纳比纳斯望着贝塔:“你是不是看见什么了?”
贝塔有点不懂,她望着纳比纳斯不出声。
“你不知道我在说什么,是不是?”纳比纳斯继续问道。
贝塔做了个莫名其妙的手势,她真的不明白是怎么回事。
“我小时候就记得,我跟我祖母聊天,我说我想拥有一种看穿一切的本领。人们把这种能力叫做’未卜先知’。很久以来,传说都说只有少数血统纯正的鲛人贵族有这种能力,就像毒族黑魔法的’穿心术’。但古老的水族,是一种先天就有的天赋,不需要后天的培养,或者严苛的试炼。你知道自己有这种能力已经多久了?”

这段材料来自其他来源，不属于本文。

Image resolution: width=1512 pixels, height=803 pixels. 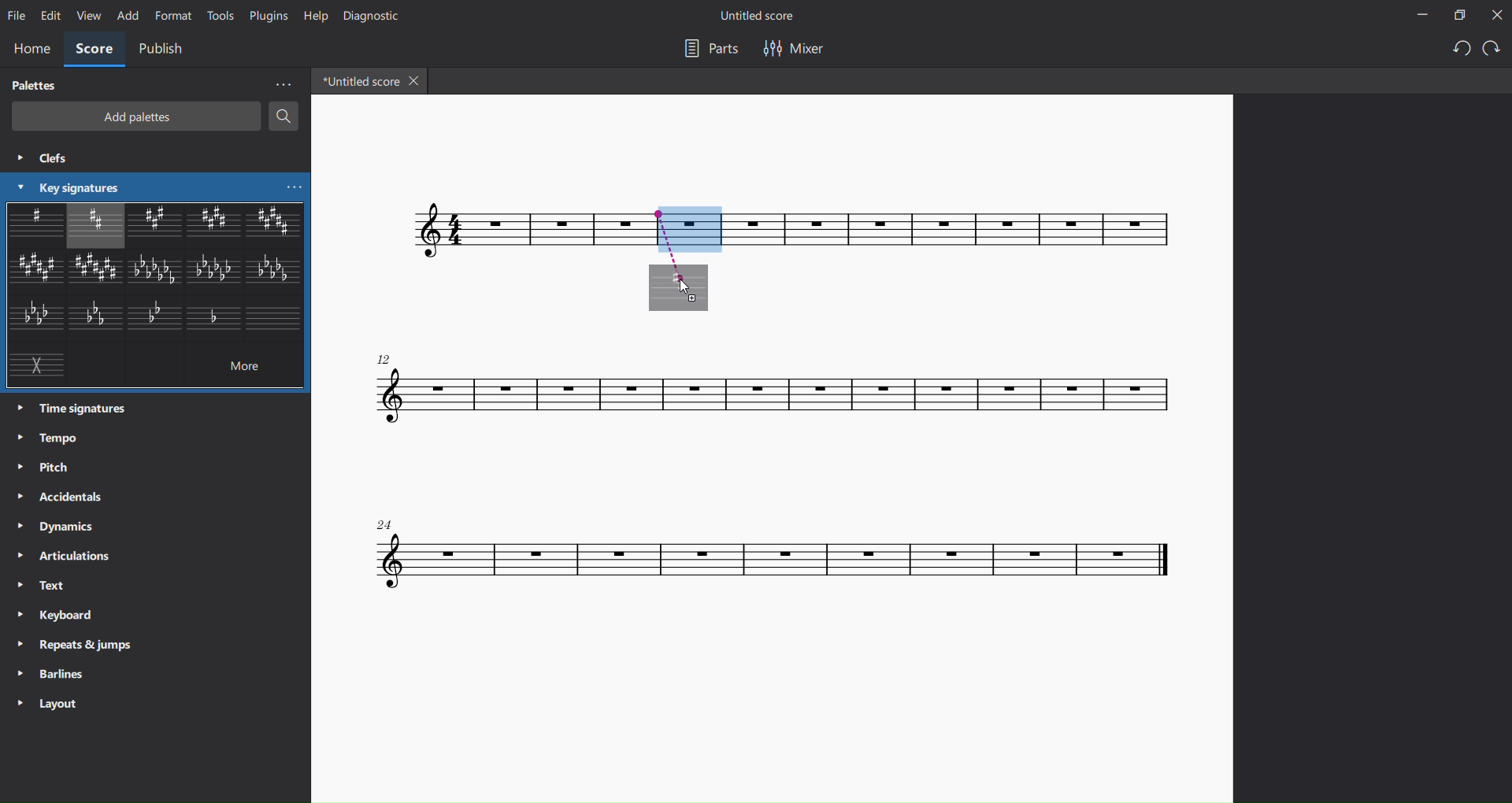 I want to click on text, so click(x=47, y=586).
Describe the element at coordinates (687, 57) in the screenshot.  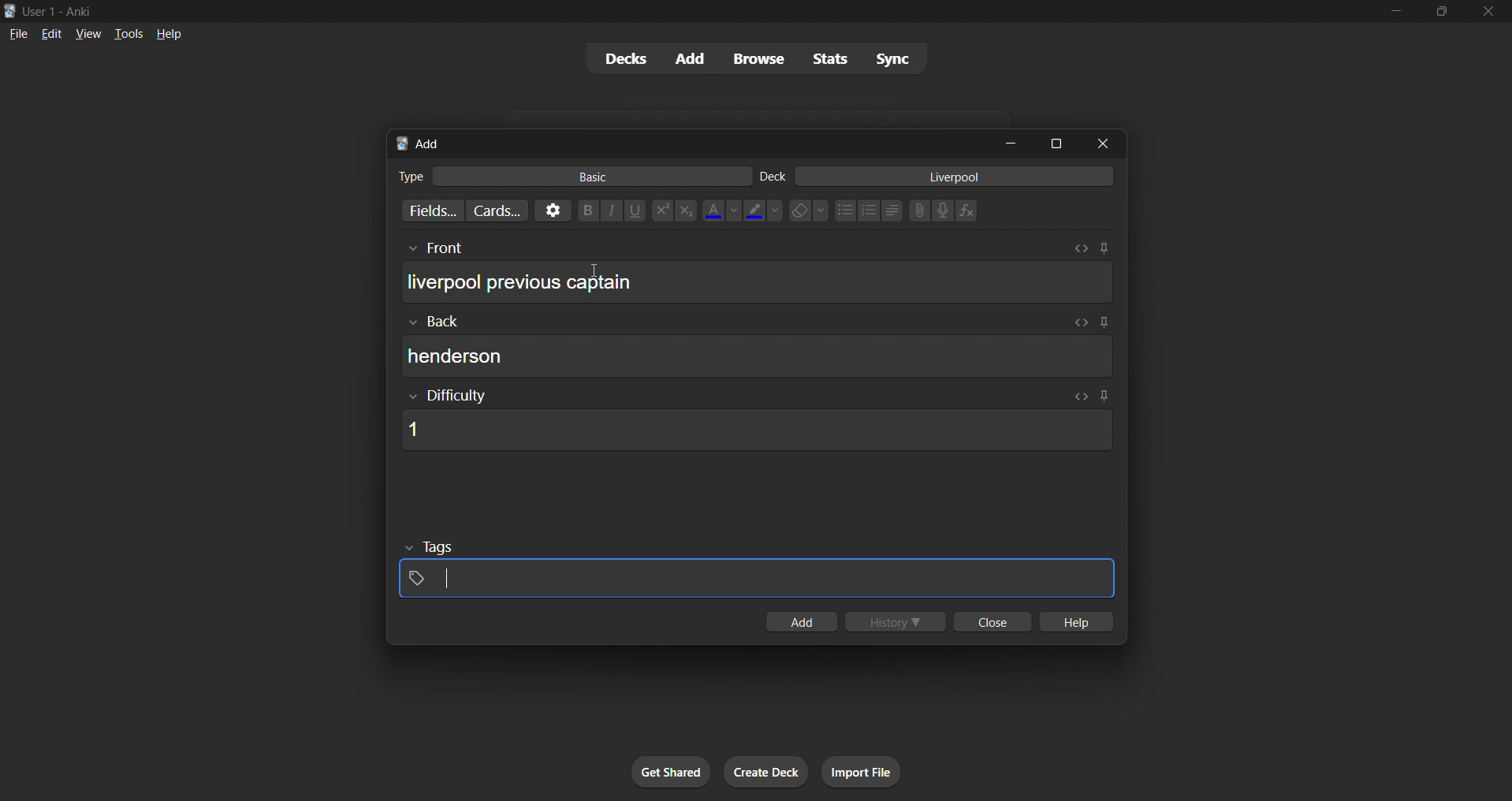
I see `add` at that location.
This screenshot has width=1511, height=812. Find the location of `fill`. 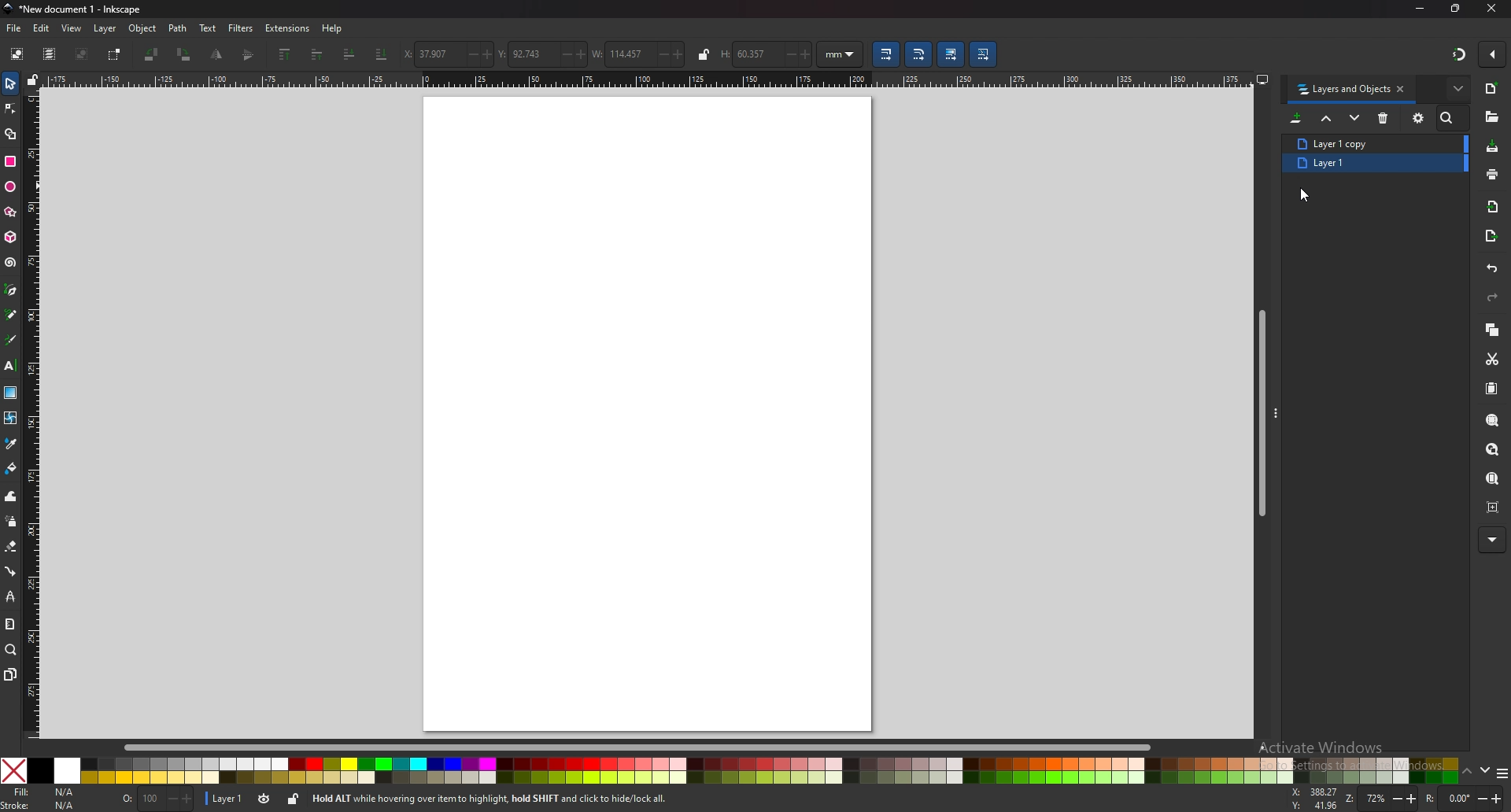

自从这孩子被恐怖的海鸥攻击以后,纳比纳斯就发觉了这一点,她对事情的反应和普通人不一样,纳比纳斯的感觉非常明显。所谓“未卜先知”,是一种洞察过去的能力,许多人都曾有过幻觉,但他们的感觉非常短暂,不能在大脑中形成具体的画面,只是在事情真的发生的那一刻才有种似曾相识感,好像故地重游。只有极少的人能够大量储存发生过的具体画面,形成对大脑的完整信息传递。所以这就可以解释为何贝塔不用指南针就可以辨别方向给他带路,以及她总是莫名其妙地发呆而忧郁。发生过那古怪的事后,她的表情先是正常的惊吓,而后变成了惊奇,最后怀疑而忧虑。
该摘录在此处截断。